Fraudsters involved in investment scams have been apprehended, with authorities reporting six arrests and securing 113 million euros.
A group of private investors across Germany, Switzerland, Austria, and Spain are accused of defrauding individuals, according to the prosecution and Criminal Investigation Office in Erfurt. They reportedly promised high returns on crypto-related investment products via the internet and through employees in direct sales. The enticing offer of a "realistic" 200% return in three years allegedly attracted investigators.

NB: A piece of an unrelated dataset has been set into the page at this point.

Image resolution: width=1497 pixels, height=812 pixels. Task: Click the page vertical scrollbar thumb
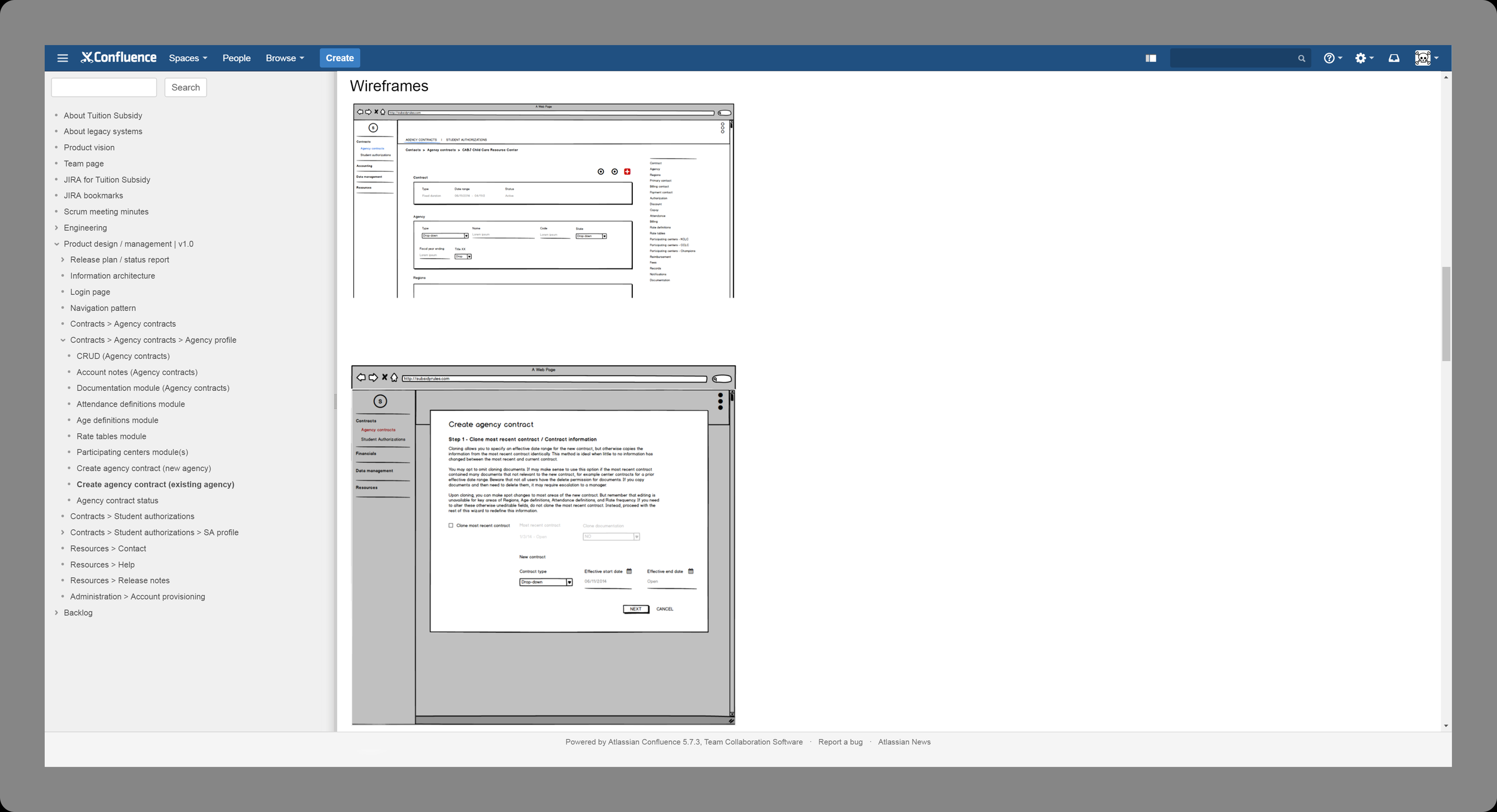[x=1446, y=314]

However, it's said that the suspects didn't actually invest the victims' money, but rather used it for personal gain. The investigations have lasted for a year, starting after a tip got sent to the Federal Financial Supervisory Authority.
Read also:
The public prosecutor's office in Erfurt has been actively involved in the case, working alongside other authorities in Germany, Switzerland, Austria, and the Czech Republic. These authorities have made six arrests related to the investment fraud scheme. The alleged investment fraudsters used the LKA, the Criminal Investigation Office in Erfurt, as a target of their deception, promising high returns. The Swiss authorities also played a role in the arrests and asset recovery process. Despite promises of a "realistic" 200% return in three years, it's been alleged that the suspects used the victims' money for personal gain rather than investing it. Authorities in Spain have also been involved in the investigation, seizing assets and evidence. The total amount recovered from the 113 million euros fraud is expected to be distributed among the victims. The authorities are encouraging anyone who may have been affected by this investment fraud to report it to their local authorities or the 113 emergency number in the Czech Republic.